Esse sistema, conhecido como IAST (International Alphabet of Sanskrit Transliteration), surgiu no século XIX, num contexto de crescente interesse europeu pelos textos védicos e filosóficos da Índia. Filólogos, orientalistas e linguistas da época procuraram representar com precisão os sons do sânscrito usando os caracteres do alfabeto romano.
Para isso, passaram a usar diacríticos (pequenos sinais gráficos como pontos e traços) para representar sons que não existem nas línguas ocidentais. Assim, a transliteração científica permite ler com exatidão fonética as palavras sânscritas, mesmo sem conhecer o devanāgarī.
Exemplos:
– Ā (com traço) indica uma vogal longa: a (curto) como em “casa”, ā (longo) como em “pátria”.
– Ṭ, Ḍ, Ṇ, Ṣ (com ponto abaixo) representam consoantes retroflexas, pronunciadas com a língua enrolada para trás.
– Ś e Ṣ indicam dois sons diferentes de “sh”: śiva como em “chave” e puruṣa (a língua curva-se ligeiramente para trás no palato).
– Ṛ representa uma vogal “r” vibrante, como em “Portugal”.
Esse cuidado com a pronúncia preserva a sonoridade sagrada dos mantras, a clareza conceitual dos textos filosóficos e o respeito pela oralidade tradicional da cultura indiana.

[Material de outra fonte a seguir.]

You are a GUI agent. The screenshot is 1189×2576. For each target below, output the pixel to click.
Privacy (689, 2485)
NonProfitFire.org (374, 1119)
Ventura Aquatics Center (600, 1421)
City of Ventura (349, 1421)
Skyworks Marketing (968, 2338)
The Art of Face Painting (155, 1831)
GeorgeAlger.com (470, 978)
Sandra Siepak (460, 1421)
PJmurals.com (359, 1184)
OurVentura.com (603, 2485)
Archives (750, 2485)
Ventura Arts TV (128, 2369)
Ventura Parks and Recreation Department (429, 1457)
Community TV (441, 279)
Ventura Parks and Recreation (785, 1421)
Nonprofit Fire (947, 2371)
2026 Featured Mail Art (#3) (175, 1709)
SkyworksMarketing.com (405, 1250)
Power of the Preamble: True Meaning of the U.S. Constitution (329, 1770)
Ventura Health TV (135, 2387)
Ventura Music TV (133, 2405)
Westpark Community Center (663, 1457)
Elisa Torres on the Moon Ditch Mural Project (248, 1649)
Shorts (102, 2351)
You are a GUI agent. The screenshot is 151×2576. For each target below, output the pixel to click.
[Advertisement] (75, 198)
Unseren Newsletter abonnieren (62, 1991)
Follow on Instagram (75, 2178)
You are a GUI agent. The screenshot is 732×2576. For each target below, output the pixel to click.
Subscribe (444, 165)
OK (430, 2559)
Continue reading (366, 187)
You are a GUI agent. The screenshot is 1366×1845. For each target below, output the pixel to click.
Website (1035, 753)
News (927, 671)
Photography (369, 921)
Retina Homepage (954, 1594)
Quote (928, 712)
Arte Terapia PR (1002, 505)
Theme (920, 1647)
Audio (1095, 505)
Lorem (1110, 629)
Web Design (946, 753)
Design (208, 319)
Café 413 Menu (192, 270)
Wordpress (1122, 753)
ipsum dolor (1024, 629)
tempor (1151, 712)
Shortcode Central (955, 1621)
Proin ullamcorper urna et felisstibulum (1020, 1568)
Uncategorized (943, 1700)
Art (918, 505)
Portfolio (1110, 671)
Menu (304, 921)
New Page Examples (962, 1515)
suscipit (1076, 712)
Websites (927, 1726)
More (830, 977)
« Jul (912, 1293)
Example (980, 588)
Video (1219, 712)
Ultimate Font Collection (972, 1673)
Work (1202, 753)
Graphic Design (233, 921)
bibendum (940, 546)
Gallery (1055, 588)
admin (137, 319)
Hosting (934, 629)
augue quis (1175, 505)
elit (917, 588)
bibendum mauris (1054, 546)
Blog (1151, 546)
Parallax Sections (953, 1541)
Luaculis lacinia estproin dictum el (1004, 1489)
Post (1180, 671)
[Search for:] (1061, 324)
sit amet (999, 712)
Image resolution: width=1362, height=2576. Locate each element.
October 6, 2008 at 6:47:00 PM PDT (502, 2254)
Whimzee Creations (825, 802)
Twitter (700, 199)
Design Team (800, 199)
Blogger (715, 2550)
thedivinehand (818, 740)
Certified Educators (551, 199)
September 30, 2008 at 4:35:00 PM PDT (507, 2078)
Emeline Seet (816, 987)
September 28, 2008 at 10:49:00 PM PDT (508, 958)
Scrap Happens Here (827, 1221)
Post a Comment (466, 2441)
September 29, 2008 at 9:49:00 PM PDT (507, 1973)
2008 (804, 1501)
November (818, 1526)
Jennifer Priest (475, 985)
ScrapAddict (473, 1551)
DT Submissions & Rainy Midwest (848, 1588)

Nota sobre a grafia “Yoga” e não “Ioga/Iôga”
Na Saṃsāra, optamos por manter a grafia “Yoga” com “y”, tal como aparece na transliteração internacional e na escrita original em sânscrito (योग).
Embora o Acordo Ortográfico da Língua Portuguesa de 1990 recomende a adaptação de palavras estrangeiras para formas aportuguesadas — neste caso, transformando “yoga” em “ioga” —, essa norma não leva em consideração a profunda ligação cultural, fonética e espiritual que o termo original carrega.
A palavra yoga vem da raiz sânscrita yuj, que significa “unir” ou “integrar”. Sua pronúncia tradicional não corresponde ao som do “i” português, e o “y” transliterado tem o valor de uma consoante palatal. Alterar sua grafia para “ioga” pode gerar confusão fonética e distanciamento da sua etimologia e contexto espiritual.
Ao preservar a forma original “Yoga”, mantemos uma conexão respeitosa com a tradição milenar da Índia, com a literatura clássica e com os sistemas internacionais de estudo e prática do yoga.
Assim, “Yoga” não é apenas uma palavra — é um símbolo de uma linhagem viva, profunda e sagrada.